- Born: October 31, 1905 New York City, U.S.
- Died: March 6, 1985 (aged 79) New York City, U.S.
- Occupations: Composer; lyricist; executive;
- Years active: 1929–1970
- Spouses: Jane Erstein; Barbara Scofield;
- Children: 4

President of Broadcast Music Incorporated
- In office 1966–1968

= Robert Sour =

American composer (1905–1985)

Robert B. Sour (October 31, 1905 – March 6, 1985) was an American lyricist and composer, and the president of Broadcast Music Incorporated (BMI).

==Career==
Sour's songwriting career began in 1929. Working with lyricists Edward Heyman and Frank Eyton and composer Johnny Green, Sour wrote the lyrics to the ballad "Body and Soul" from the 1930 revue, Three's A Crowd.

In partnership with Una Mae Carlisle (1915–1956), he also composed lyrics for the song "Walkin' by the River", which became a radio hit as sung by Syliva Froos (1927–2004) in 1941. Ella Fitzgerald recorded "Walkin' by the River" for Decca Records, with Leroy Kirkland directing the orchestra. Benny Carter also recorded "Walkin", with Carlisle on vocals. Sour and Carlisle also partnered to write and compose, Coffee and Cakes, recorded twice in 1941 on Bluebird Records. Carlisle was the vocalist for the first recording. Frances Wayne was the vocalist with Sam Donahue and His Orchestra performing on the second recording.

Sour composed music and lyrics for both film and theater. Partnering with Henry Manners and Helen Bliss, the trio wrote the songs "Twitterpated" and "Thumper's Song" for the soundtrack of the Walt Disney Productions animated feature Bambi (1942).

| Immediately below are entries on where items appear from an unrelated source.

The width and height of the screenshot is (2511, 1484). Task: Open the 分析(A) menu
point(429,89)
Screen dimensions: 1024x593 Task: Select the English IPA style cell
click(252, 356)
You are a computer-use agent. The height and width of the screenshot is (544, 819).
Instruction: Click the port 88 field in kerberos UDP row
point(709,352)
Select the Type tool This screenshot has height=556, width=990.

In 1940, Sour worked for Broadcast Music as its lyrics editor, and by 1966 had risen through company ranks to become BMI's president. Two years later he had become the company's vice chairman and was instrumental in establishing BMI's musical theater workshop He retired in 1970.

==Personal life==
Sour was born in New York City on October 31, 1905. He was married to Geraldine Scofield Sour, and had previously been married to the former Jane Erstein.

Sour was one of the jurors in the murder trial of Eddie Lee Mays, who in 1963 became the last man executed in New York.

Sour died in New York City on March 6, 1985, at the age of 79.